▶ **Exercise directions**:
Pull out each line in the items below that contains the string "dimensions". Case counts.

▶ **Provided material**:

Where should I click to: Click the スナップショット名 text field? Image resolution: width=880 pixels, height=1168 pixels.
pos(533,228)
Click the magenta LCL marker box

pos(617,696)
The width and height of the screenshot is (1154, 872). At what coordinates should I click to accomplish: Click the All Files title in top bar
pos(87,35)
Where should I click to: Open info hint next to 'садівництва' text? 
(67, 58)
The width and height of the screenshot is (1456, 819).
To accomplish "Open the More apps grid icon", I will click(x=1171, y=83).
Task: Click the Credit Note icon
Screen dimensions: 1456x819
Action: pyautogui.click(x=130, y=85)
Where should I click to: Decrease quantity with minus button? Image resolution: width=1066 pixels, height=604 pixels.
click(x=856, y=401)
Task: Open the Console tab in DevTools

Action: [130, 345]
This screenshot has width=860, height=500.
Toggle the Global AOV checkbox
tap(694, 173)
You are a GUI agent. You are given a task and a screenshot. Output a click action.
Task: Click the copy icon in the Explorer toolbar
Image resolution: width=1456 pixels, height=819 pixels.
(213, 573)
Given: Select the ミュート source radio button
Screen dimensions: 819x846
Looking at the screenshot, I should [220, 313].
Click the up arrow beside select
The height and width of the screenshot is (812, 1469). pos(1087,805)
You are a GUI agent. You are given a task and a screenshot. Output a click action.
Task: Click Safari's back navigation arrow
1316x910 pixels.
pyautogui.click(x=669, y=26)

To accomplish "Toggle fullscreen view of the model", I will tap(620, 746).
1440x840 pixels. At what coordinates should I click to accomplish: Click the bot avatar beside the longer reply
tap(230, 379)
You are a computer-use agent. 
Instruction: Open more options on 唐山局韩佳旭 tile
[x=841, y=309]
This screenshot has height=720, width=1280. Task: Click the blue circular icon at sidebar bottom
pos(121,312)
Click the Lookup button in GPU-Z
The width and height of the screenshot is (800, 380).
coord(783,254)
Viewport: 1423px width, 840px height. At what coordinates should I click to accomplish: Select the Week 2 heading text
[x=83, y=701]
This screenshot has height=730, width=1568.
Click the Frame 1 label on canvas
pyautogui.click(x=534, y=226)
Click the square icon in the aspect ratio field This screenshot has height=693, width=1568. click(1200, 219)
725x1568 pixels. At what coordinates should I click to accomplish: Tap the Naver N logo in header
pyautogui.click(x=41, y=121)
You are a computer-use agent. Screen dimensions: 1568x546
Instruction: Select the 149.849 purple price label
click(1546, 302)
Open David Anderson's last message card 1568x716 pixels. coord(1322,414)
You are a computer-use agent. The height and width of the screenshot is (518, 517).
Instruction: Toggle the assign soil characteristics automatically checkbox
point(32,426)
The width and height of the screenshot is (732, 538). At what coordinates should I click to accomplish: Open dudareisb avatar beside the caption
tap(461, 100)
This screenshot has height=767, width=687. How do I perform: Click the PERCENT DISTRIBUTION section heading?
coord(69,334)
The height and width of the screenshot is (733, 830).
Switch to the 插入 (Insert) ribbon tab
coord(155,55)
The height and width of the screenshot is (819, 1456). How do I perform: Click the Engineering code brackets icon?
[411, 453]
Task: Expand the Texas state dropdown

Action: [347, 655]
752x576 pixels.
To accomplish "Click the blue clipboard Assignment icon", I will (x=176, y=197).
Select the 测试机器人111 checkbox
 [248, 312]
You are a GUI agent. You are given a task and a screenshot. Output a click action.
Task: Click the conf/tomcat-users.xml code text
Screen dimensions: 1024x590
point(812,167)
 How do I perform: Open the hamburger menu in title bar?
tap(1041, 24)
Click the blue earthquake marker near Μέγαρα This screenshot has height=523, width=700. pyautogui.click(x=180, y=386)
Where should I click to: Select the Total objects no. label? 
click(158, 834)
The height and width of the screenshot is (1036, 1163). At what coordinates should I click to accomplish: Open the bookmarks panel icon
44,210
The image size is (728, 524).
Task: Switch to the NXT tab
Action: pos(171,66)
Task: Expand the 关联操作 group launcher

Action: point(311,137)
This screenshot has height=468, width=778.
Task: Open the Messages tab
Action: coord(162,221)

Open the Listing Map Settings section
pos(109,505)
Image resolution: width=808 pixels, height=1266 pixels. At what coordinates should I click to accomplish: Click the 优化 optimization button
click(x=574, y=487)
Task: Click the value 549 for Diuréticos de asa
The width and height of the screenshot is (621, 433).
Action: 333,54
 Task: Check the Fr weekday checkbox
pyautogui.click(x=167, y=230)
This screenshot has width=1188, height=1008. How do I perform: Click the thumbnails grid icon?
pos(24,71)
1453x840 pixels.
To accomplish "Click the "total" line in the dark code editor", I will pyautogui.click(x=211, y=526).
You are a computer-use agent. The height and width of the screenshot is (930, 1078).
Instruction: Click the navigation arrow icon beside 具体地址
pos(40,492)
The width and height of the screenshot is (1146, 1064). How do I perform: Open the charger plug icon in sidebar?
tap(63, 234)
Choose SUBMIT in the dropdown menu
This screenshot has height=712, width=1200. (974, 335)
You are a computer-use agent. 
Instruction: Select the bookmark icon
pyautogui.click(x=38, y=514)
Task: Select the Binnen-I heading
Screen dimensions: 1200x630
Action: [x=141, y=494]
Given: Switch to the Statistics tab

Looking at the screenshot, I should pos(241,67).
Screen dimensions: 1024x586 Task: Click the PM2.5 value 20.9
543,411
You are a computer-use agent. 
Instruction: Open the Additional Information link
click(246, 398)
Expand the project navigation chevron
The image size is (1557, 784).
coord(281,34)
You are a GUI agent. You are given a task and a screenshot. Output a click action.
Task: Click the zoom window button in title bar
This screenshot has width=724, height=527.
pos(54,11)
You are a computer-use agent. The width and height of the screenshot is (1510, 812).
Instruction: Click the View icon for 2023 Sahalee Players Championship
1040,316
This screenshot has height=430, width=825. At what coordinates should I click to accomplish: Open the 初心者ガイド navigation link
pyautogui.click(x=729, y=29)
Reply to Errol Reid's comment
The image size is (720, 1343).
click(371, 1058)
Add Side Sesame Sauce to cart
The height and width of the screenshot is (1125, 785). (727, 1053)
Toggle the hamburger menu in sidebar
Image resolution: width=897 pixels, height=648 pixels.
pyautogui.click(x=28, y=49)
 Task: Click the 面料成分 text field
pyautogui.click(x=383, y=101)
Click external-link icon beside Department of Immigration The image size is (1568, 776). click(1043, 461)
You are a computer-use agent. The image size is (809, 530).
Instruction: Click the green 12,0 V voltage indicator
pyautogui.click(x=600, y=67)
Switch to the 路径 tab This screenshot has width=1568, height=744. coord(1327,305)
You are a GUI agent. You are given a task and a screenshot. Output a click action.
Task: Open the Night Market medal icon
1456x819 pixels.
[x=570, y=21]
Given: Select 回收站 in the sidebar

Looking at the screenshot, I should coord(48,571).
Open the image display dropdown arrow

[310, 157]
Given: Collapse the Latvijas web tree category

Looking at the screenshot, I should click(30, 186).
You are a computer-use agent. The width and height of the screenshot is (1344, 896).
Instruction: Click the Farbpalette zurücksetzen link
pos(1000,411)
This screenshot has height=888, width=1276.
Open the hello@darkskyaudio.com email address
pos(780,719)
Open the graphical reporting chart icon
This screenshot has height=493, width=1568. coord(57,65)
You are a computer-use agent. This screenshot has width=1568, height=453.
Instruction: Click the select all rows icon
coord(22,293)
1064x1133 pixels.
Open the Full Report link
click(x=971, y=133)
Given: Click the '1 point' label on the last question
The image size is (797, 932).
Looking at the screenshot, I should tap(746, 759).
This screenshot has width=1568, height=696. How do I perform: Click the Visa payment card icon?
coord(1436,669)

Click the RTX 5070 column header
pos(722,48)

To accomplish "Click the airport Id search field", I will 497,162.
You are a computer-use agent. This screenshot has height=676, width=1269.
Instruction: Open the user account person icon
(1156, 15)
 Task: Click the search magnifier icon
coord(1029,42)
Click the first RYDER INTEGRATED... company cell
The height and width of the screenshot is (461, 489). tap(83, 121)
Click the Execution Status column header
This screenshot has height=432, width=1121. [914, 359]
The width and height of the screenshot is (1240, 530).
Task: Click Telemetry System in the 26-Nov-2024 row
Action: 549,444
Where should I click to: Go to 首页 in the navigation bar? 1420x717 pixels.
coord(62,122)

▶ **Answer below**:
Screen dimensions: 1456x819
Screen dimensions: 819x846
You are a computer-use agent. Screen dimensions: 1568x546
Screen dimensions: 1024x590
Screen dimensions: 1200x630
Screen dimensions: 1024x586 Task: Click the PM2.5 value 20.9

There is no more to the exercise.